* **What you are asked to do**:
Rewrite the entries below with every "GUI agent" swapped for "screen assistant", leaving everything else the same.

* **Dataset records**:
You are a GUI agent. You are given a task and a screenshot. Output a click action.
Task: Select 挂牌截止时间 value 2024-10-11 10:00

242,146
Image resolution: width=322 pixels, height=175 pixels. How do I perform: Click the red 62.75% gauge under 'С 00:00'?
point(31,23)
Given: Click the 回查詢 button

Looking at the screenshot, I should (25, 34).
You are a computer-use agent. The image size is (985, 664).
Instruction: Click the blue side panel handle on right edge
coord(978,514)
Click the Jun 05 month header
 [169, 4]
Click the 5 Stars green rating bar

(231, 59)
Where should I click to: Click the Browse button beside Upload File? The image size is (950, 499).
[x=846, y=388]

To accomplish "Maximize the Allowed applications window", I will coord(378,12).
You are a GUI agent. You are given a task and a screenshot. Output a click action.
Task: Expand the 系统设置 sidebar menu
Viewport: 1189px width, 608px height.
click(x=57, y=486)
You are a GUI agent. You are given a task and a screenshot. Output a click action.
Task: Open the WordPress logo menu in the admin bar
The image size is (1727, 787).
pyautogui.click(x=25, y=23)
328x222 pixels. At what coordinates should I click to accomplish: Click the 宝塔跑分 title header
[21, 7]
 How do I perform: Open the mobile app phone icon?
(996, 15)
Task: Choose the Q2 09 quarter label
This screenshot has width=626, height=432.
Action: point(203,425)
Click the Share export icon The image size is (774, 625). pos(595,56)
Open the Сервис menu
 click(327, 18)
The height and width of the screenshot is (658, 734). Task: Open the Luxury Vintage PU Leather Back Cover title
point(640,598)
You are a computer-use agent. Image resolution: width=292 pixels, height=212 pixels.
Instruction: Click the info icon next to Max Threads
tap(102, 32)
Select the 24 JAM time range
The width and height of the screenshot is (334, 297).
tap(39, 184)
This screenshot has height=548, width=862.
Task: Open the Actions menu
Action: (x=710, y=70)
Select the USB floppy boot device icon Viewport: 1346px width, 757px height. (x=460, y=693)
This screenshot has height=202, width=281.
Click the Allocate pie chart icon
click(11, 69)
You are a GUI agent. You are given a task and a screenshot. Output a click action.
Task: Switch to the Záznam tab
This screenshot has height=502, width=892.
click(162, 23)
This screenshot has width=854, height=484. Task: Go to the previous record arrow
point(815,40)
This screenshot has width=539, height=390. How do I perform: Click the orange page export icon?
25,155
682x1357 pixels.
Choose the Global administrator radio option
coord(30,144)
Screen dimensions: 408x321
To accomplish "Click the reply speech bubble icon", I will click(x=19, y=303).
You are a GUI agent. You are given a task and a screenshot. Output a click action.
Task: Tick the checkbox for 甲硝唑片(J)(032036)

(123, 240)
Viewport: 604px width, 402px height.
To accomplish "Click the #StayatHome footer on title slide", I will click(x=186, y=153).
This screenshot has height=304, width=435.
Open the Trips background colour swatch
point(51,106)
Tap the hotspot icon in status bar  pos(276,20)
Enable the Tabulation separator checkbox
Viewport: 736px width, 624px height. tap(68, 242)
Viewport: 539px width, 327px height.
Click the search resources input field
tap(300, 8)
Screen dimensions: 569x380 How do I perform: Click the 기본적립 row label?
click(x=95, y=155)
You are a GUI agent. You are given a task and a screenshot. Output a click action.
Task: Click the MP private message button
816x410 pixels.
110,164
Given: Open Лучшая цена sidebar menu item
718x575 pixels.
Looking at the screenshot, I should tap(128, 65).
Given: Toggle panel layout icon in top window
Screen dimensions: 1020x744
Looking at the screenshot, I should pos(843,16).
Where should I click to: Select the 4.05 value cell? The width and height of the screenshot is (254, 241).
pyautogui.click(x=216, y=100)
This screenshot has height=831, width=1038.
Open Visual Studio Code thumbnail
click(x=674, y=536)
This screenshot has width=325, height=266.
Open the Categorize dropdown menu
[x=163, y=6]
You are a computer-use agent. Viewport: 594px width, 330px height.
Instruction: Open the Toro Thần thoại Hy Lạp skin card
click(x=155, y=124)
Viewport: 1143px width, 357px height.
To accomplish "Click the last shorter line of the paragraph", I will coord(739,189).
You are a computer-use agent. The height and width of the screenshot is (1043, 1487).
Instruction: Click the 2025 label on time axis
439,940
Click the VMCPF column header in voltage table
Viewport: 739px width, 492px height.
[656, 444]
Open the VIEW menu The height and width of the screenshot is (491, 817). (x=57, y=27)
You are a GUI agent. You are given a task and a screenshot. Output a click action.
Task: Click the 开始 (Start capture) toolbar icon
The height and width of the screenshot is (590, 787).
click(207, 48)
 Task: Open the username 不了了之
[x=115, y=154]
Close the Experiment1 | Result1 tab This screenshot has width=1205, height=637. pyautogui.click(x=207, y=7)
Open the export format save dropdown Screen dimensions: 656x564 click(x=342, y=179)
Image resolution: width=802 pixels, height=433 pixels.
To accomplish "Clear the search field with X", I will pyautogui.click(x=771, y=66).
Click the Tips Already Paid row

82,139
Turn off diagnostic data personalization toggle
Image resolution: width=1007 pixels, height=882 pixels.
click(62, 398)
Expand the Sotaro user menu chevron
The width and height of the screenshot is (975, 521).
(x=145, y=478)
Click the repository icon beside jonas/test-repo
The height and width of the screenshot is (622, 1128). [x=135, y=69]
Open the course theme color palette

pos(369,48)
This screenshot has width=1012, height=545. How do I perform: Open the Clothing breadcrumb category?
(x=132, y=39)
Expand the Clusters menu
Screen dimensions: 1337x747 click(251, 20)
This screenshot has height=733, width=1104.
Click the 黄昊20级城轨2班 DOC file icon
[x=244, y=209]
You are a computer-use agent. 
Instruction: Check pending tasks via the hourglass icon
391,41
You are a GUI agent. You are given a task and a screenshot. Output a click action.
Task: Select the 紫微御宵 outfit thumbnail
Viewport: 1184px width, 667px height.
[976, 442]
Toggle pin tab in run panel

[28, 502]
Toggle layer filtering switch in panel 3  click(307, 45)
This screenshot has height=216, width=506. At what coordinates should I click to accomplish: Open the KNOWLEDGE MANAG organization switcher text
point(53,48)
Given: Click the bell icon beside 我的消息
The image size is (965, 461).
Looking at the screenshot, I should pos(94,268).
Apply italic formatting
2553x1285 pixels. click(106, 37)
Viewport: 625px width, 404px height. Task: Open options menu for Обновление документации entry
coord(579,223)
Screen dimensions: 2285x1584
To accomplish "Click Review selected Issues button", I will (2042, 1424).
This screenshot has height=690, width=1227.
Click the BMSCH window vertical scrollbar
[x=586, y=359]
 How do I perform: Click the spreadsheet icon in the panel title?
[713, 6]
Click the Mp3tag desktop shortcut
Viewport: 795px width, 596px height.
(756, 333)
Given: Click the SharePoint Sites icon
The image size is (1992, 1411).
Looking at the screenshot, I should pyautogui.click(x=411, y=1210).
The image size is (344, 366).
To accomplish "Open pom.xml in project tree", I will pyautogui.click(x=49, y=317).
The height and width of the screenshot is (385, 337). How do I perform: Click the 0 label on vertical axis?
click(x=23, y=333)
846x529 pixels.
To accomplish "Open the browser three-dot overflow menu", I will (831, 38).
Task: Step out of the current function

* **Response to the task**:
You are a screen assistant. You are given a task and a screenshot. Output a click action.
Task: Select 挂牌截止时间 value 2024-10-11 10:00

242,146
Image resolution: width=322 pixels, height=175 pixels. How do I perform: Click the red 62.75% gauge under 'С 00:00'?
point(31,23)
Given: Click the 回查詢 button

Looking at the screenshot, I should (25, 34).
You are a computer-use agent. The image size is (985, 664).
Instruction: Click the blue side panel handle on right edge
coord(978,514)
Click the Jun 05 month header
 [169, 4]
Click the 5 Stars green rating bar

(231, 59)
Where should I click to: Click the Browse button beside Upload File? The image size is (950, 499).
[x=846, y=388]

To accomplish "Maximize the Allowed applications window", I will coord(378,12).
You are a screen assistant. You are given a task and a screenshot. Output a click action.
Task: Expand the 系统设置 sidebar menu
Viewport: 1189px width, 608px height.
click(x=57, y=486)
You are a screen assistant. You are given a task and a screenshot. Output a click action.
Task: Open the WordPress logo menu in the admin bar
The image size is (1727, 787).
pyautogui.click(x=25, y=23)
328x222 pixels. At what coordinates should I click to accomplish: Click the 宝塔跑分 title header
[21, 7]
 How do I perform: Open the mobile app phone icon?
(996, 15)
Task: Choose the Q2 09 quarter label
This screenshot has width=626, height=432.
Action: point(203,425)
Click the Share export icon The image size is (774, 625). pos(595,56)
Open the Сервис menu
 click(327, 18)
The height and width of the screenshot is (658, 734). Task: Open the Luxury Vintage PU Leather Back Cover title
point(640,598)
You are a computer-use agent. Image resolution: width=292 pixels, height=212 pixels.
Instruction: Click the info icon next to Max Threads
tap(102, 32)
Select the 24 JAM time range
The width and height of the screenshot is (334, 297).
tap(39, 184)
This screenshot has height=548, width=862.
Task: Open the Actions menu
Action: (x=710, y=70)
Select the USB floppy boot device icon Viewport: 1346px width, 757px height. (x=460, y=693)
This screenshot has height=202, width=281.
Click the Allocate pie chart icon
click(11, 69)
You are a screen assistant. You are given a task and a screenshot. Output a click action.
Task: Switch to the Záznam tab
This screenshot has height=502, width=892.
click(162, 23)
This screenshot has width=854, height=484. Task: Go to the previous record arrow
point(815,40)
This screenshot has width=539, height=390. How do I perform: Click the orange page export icon?
25,155
682x1357 pixels.
Choose the Global administrator radio option
coord(30,144)
Screen dimensions: 408x321
To accomplish "Click the reply speech bubble icon", I will click(x=19, y=303).
You are a screen assistant. You are given a task and a screenshot. Output a click action.
Task: Tick the checkbox for 甲硝唑片(J)(032036)

(123, 240)
Viewport: 604px width, 402px height.
To accomplish "Click the #StayatHome footer on title slide", I will click(x=186, y=153).
This screenshot has height=304, width=435.
Open the Trips background colour swatch
point(51,106)
Tap the hotspot icon in status bar  pos(276,20)
Enable the Tabulation separator checkbox
Viewport: 736px width, 624px height. tap(68, 242)
Viewport: 539px width, 327px height.
Click the search resources input field
tap(300, 8)
Screen dimensions: 569x380 How do I perform: Click the 기본적립 row label?
click(x=95, y=155)
You are a screen assistant. You are given a task and a screenshot. Output a click action.
Task: Click the MP private message button
816x410 pixels.
110,164
Given: Open Лучшая цена sidebar menu item
718x575 pixels.
Looking at the screenshot, I should tap(128, 65).
Given: Toggle panel layout icon in top window
Screen dimensions: 1020x744
Looking at the screenshot, I should pos(843,16).
Where should I click to: Select the 4.05 value cell? The width and height of the screenshot is (254, 241).
pyautogui.click(x=216, y=100)
This screenshot has height=831, width=1038.
Open Visual Studio Code thumbnail
click(x=674, y=536)
This screenshot has width=325, height=266.
Open the Categorize dropdown menu
[x=163, y=6]
You are a computer-use agent. Viewport: 594px width, 330px height.
Instruction: Open the Toro Thần thoại Hy Lạp skin card
click(x=155, y=124)
Viewport: 1143px width, 357px height.
To accomplish "Click the last shorter line of the paragraph", I will coord(739,189).
You are a computer-use agent. The height and width of the screenshot is (1043, 1487).
Instruction: Click the 2025 label on time axis
439,940
Click the VMCPF column header in voltage table
Viewport: 739px width, 492px height.
[656, 444]
Open the VIEW menu The height and width of the screenshot is (491, 817). (x=57, y=27)
You are a screen assistant. You are given a task and a screenshot. Output a click action.
Task: Click the 开始 (Start capture) toolbar icon
The height and width of the screenshot is (590, 787).
click(207, 48)
 Task: Open the username 不了了之
[x=115, y=154]
Close the Experiment1 | Result1 tab This screenshot has width=1205, height=637. pyautogui.click(x=207, y=7)
Open the export format save dropdown Screen dimensions: 656x564 click(x=342, y=179)
Image resolution: width=802 pixels, height=433 pixels.
To accomplish "Clear the search field with X", I will pyautogui.click(x=771, y=66).
Click the Tips Already Paid row

82,139
Turn off diagnostic data personalization toggle
Image resolution: width=1007 pixels, height=882 pixels.
click(62, 398)
Expand the Sotaro user menu chevron
The width and height of the screenshot is (975, 521).
(x=145, y=478)
Click the repository icon beside jonas/test-repo
The height and width of the screenshot is (622, 1128). [x=135, y=69]
Open the course theme color palette

pos(369,48)
This screenshot has width=1012, height=545. How do I perform: Open the Clothing breadcrumb category?
(x=132, y=39)
Expand the Clusters menu
Screen dimensions: 1337x747 click(251, 20)
This screenshot has height=733, width=1104.
Click the 黄昊20级城轨2班 DOC file icon
[x=244, y=209]
You are a computer-use agent. 
Instruction: Check pending tasks via the hourglass icon
391,41
You are a screen assistant. You are given a task and a screenshot. Output a click action.
Task: Select the 紫微御宵 outfit thumbnail
Viewport: 1184px width, 667px height.
[976, 442]
Toggle pin tab in run panel

[28, 502]
Toggle layer filtering switch in panel 3  click(307, 45)
This screenshot has height=216, width=506. At what coordinates should I click to accomplish: Open the KNOWLEDGE MANAG organization switcher text
point(53,48)
Given: Click the bell icon beside 我的消息
The image size is (965, 461).
Looking at the screenshot, I should pos(94,268).
Apply italic formatting
2553x1285 pixels. click(106, 37)
Viewport: 625px width, 404px height. Task: Open options menu for Обновление документации entry
coord(579,223)
Screen dimensions: 2285x1584
To accomplish "Click Review selected Issues button", I will (2042, 1424).
This screenshot has height=690, width=1227.
Click the BMSCH window vertical scrollbar
[x=586, y=359]
 How do I perform: Click the spreadsheet icon in the panel title?
[713, 6]
Click the Mp3tag desktop shortcut
Viewport: 795px width, 596px height.
(756, 333)
Given: Click the SharePoint Sites icon
The image size is (1992, 1411).
Looking at the screenshot, I should pyautogui.click(x=411, y=1210).
The image size is (344, 366).
To accomplish "Open pom.xml in project tree", I will pyautogui.click(x=49, y=317).
The height and width of the screenshot is (385, 337). How do I perform: Click the 0 label on vertical axis?
click(x=23, y=333)
846x529 pixels.
To accomplish "Open the browser three-dot overflow menu", I will (831, 38).
Task: Step out of the current function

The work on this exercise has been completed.